Prior to the discovery of Bernard Madoff's $65 billion Ponzi scheme, few people gave much thought to SIPC.  However, just as the FDIC insures bank deposits, SIPC "insures" investment accounts.  Of course, money invested in equity securities is by definition put to market risk, and SIPC does not insure against market risk -- it insures against investment firm risk, the risk that the firm will go under because of fraud or bankruptcy.  (The fall of Lehman Brothers gave the SIPC folks something to do for awhile.)  And, just as the FDIC insures bank deposits up to a limit ($250,000 since 2006), SIPC insures investment accounts up to $500,000.  (I am using the word "insures" though the SIPC points out that it is not insurance; the $500,000 refers to the maximum "advance" a victim receives from SIPC in relation to an allowed claim under bankruptcy, before and regardless of the bankruptcy trustee gathering all funds for distribution.)

However, Madoff's investment fund presents the not quite rare, but sort of new-ish Ponzi scheme that takes the form of an investment account, registered with the SEC and under the protection of SIPC.  This isn't the case of someone pretending to put your money in account and taking off with it -- here, Madoff put the money in Bernard L. Madoff Investment Securities LLC and issued statements with fictitious returns.  Now, in the usual case of Ponzi schemes, our restitution rules treat victims almost as quasi-conspirators, allowing only return of principal, requiring victims to return distributions to re-distribute pro rata, and disallowing any recovery if the victim has any reason to suspect fraud.  SIPC also has provisions for clawbacks, requires the victim to be a direct customer of the fund, and has the $500,000 cap.  In addition, SIPC takes the position that victims are only entitled to the value of their principal, minus any distributions, and with no consideration to the phantom gains. 
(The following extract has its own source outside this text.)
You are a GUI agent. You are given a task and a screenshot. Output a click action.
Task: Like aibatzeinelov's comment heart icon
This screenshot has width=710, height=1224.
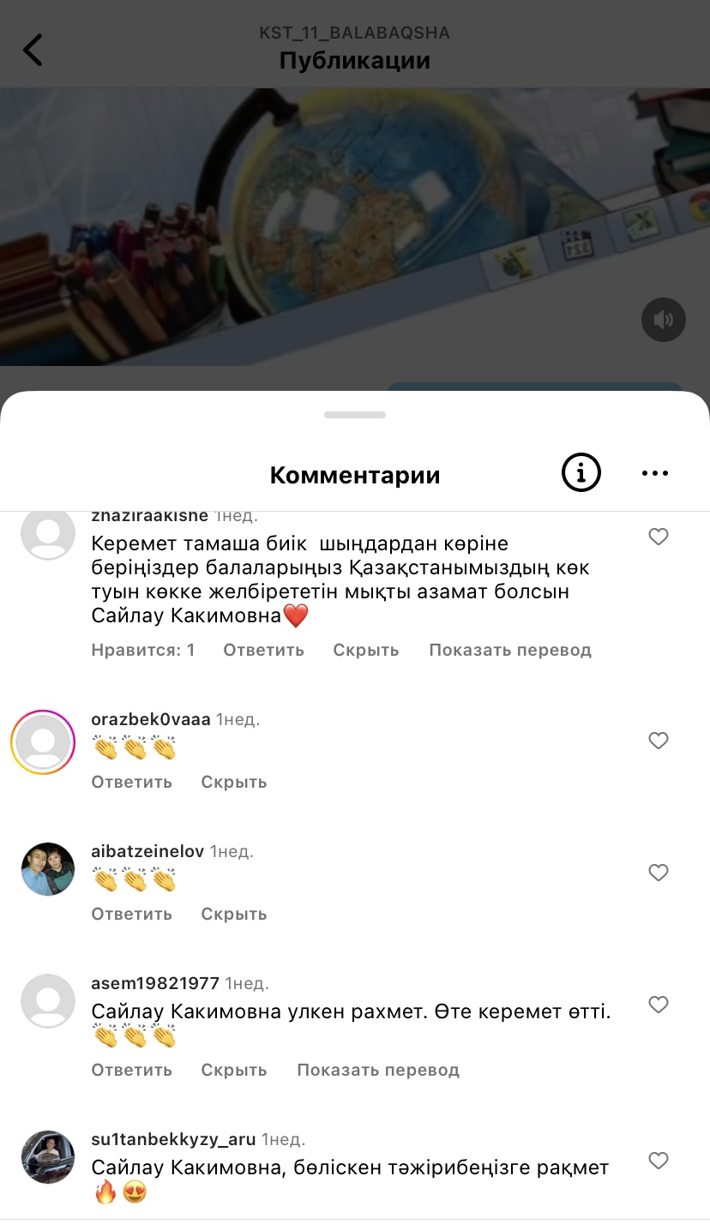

So, SIPC takes the position that the answer to the question above is "d.  $0" because you are a "net winner."  If you had taken no distributions, SIPC would take the position that the answer is "c.  $100,000" because any gains were completely fictitious.  (SIPC Memorandum of Law here.)  As you might guess, Madoff victims have argued to both Congress in December 2009 and to the bankruptcy trustee in February 2010 that the loss above is $750,000 and should be recognized as such, and hopefully not capped at $500,000. (Milberg's Memorandum of Law here; Sonnenschein's MOL here.) The transcript of the February 2, 2010 hearing on this issue is here

So, this dispute centers around the definition of "net equity," the issue of the "net winner," and the issue of the "direct customer" and creates two questions:  What is the right result under the law as of December 2008 (which is the same as now), and what is the right result going forward?  The current state of the law regarding "net equity" is a bit murky.  In fact, you couldn't write better Moot Court facts than this.  The Deputy Solicitor of the SEC, which has disagreed with SIPC interpretations before, testified to Congress that "The Madoff liquidation does not fall neatly within the situations expressly addressed by SIPA or dealt with in cases interpreting the statute."  Both sides rely on a case called In re New Times Sec. Svcs., Inc., 371 F.3d 68 (2d Cir. 2004).  To say it is not on all fours with either side is obvious; each side can cite an opposing hindleg and foreleg, but that means neither side can stand for very long.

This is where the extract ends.